Interview on 2/1/18 at 11:00 a.m. with the infection control preventionist (ICP) regarding the above autoclave observation indicated she had never been to the Meeker Memorial Clinic. The ICP knew staff there were sterilizing instruments since she'd begun her position in October 2012, but had never herself performed any safety infection control rounds in that building to ensure staff there were performing that task appropriately, and had not monitored whether instruments were being sterilized. She agreed this was a concern for potential harm to patients if instruments were not sterilized appropriately.

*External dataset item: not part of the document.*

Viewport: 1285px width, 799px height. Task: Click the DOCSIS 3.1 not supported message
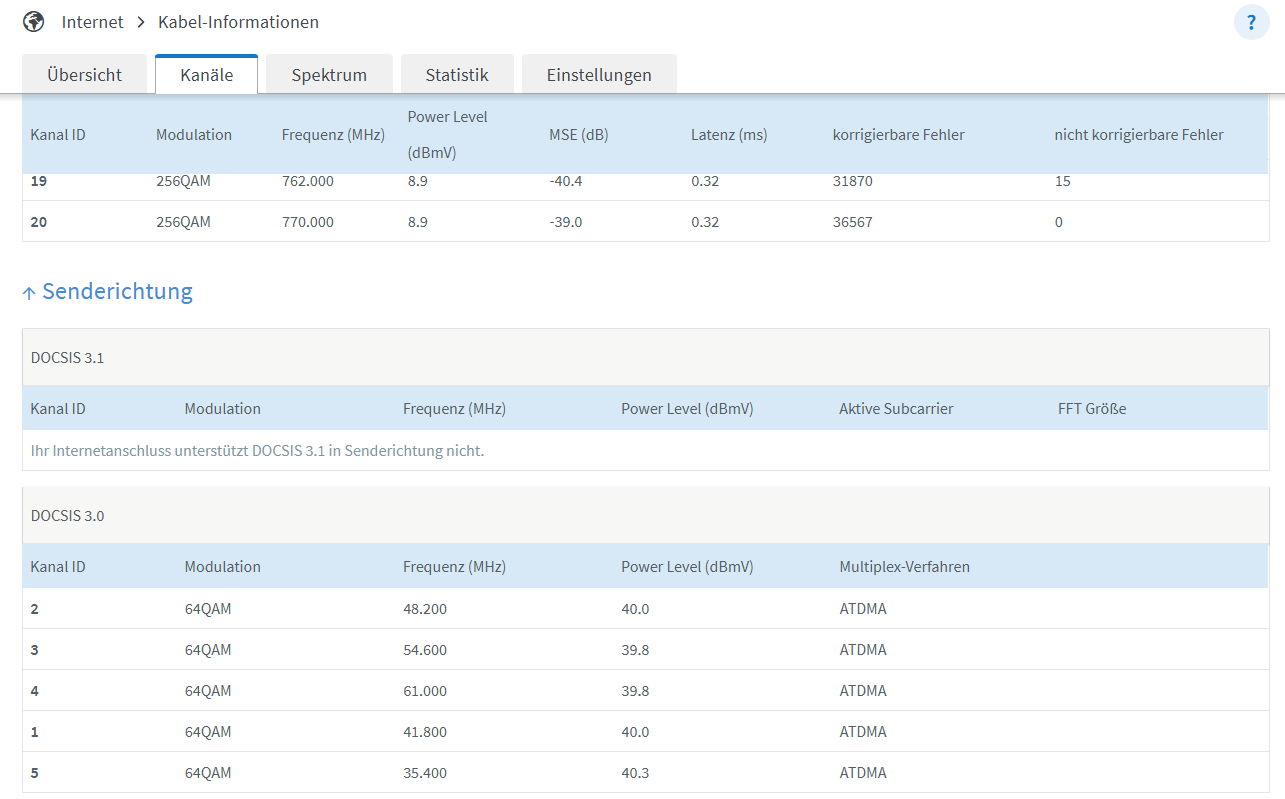coord(257,451)
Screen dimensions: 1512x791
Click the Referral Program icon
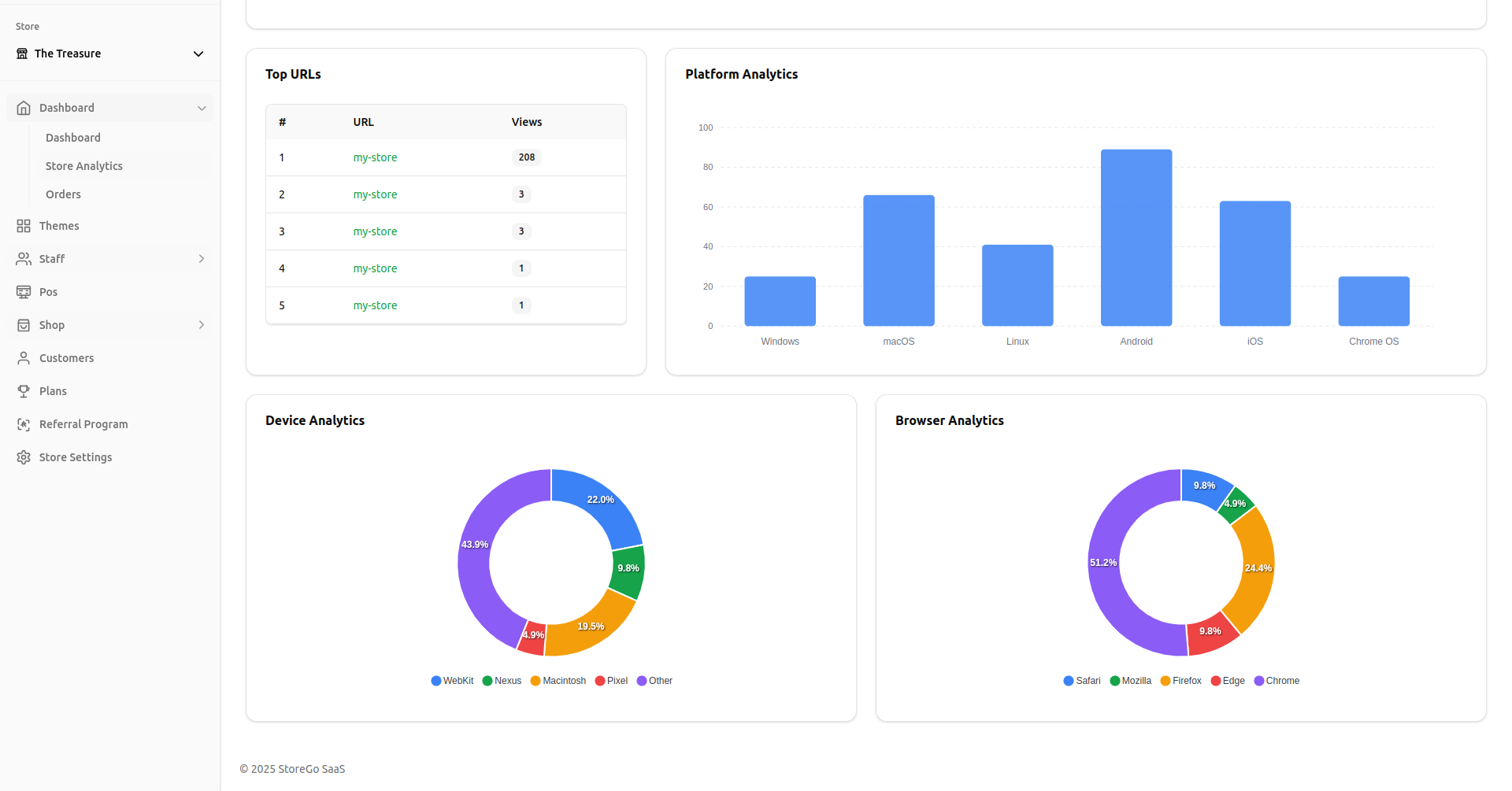click(24, 424)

Review of the manufacturers' instructions for the Midmark Self-Contained Steam Sterilizer, included guidelines to use chemical and biological indicators, designed for steam sterilization that are compatible with the particular sterilization cycle temperature and exposure time being monitored. Use sterility monitors with each sterilization load. If a sterilizing cycle is terminated prematurely, reprocess instruments to ensure sterility of the load. Review of the manufacturers' maintenance guidelines included a planned maintenance program, to assure proper operation and maximum sterilizer life. The autoclave will automatically display a weekly performance maintenance reminder on the electronic screen as well as a monthly performance maintenance check.
38687
LACK OF DEVELOPING AND OPERATIONALIZE REQUIRED LEGIONELLA ASSESSMENT/MONITORING:
During environmental rounds with the maintenance supervisor on 1/31/18 at 2:00 p.m. indicated the facility had no policy or procedure related to Legionella prevention. He was aware of the requirement to have that in place, but the facility had not completed that requirement and had just met one week ago with a company to begin the process.
The facility had no policy related to Legionella prevention.